The Campus Services division includes a wide variety of offices at Dartmouth, including technology services, some finance and communications functions, the Dartmouth Skiway, dining halls, and the operation, maintenance and cleaning of Dartmouth dorms and other buildings, according to a flow chart on the Dartmouth website.

Lawrence said there are 565 employees, including unionized workers, in the division, and that the job cuts will take effect at the end of the month.

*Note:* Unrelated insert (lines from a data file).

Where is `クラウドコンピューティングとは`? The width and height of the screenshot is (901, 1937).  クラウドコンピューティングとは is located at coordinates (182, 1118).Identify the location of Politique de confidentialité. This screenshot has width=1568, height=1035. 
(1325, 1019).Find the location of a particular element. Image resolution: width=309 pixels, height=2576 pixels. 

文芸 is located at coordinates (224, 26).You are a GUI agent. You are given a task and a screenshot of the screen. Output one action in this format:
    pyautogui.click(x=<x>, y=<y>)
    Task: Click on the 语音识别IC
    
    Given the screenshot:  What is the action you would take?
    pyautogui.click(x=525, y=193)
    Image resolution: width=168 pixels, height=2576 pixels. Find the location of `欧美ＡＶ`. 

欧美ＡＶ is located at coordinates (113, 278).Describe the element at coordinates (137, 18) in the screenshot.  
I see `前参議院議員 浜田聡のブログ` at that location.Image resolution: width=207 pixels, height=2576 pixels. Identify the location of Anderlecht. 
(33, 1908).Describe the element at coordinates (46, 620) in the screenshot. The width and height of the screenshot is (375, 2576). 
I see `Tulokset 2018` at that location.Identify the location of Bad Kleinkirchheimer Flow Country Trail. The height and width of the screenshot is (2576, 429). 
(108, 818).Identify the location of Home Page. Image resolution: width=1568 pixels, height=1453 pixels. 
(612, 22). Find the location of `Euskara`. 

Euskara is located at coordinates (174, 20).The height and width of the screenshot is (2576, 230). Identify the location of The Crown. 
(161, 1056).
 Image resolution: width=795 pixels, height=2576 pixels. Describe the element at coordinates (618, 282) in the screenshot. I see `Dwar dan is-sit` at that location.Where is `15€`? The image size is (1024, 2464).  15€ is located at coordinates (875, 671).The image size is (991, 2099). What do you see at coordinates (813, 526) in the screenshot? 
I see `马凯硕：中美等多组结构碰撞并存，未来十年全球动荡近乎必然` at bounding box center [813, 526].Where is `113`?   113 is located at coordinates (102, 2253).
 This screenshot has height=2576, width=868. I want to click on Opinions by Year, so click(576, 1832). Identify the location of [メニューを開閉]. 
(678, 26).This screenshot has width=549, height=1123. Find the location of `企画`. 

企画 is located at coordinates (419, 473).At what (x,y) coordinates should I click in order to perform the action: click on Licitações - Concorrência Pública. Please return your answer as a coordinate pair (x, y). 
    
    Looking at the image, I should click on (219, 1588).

The workers who are losing their jobs are being offered outplacement services and severance payments in accordance with Dartmouth’s layoff policy, she said.

SEIU Local 560 President Chris Peck, who represents custodial, food preparation and other service-job workers on the Dartmouth campus, said mid-day on Thursday that he had not heard of any cuts to union jobs, in part because “we are the ones that are here, taking care of the students.”

He also said the Local 560 contract precludes laying off a union worker, such as a painter, and then replacing them with an outside contractor.

The job cuts this week follow a move by the Tuck School of Business at Dartmouth in mid-September to lay off 18 staffers after the graduate school ended fiscal year 2020 with a $3.3 million deficit due to the pandemic.

Overall, Dartmouth, which has an annual operating budget of about $1.12 billion, has said it is dealing with a projected $83 million shortfall for FY 2021. 

In a phone interview last week after the college announced that its endowment had generated a return of 7.6% for FY 2020 and risen to a record $5.98 billion, Dartmouth President Phil Hanlon said layoffs will not be widespread but some “adjustments” will be needed in various divisions to meet both the shortfall and to prepare for future investments in green energy on campus, upgrading aging residence halls and overhauling information technology infrastructure.

While a “general” hiring freeze remains in place, Dartmouth is also advertising for some job openings, ranging from a $20.25 department coordinator to a $17.09 dishwashing job covered by the union contract.

News staff writer John P. Gregg can be reached at jgregg@vnews.com or 603-727-3217.

  Clarificatio n

This story has been updated to reflect that the Campus Services finance and communications functions are separate from Dartmouth’s Office of Communications and its Finance and Administration division.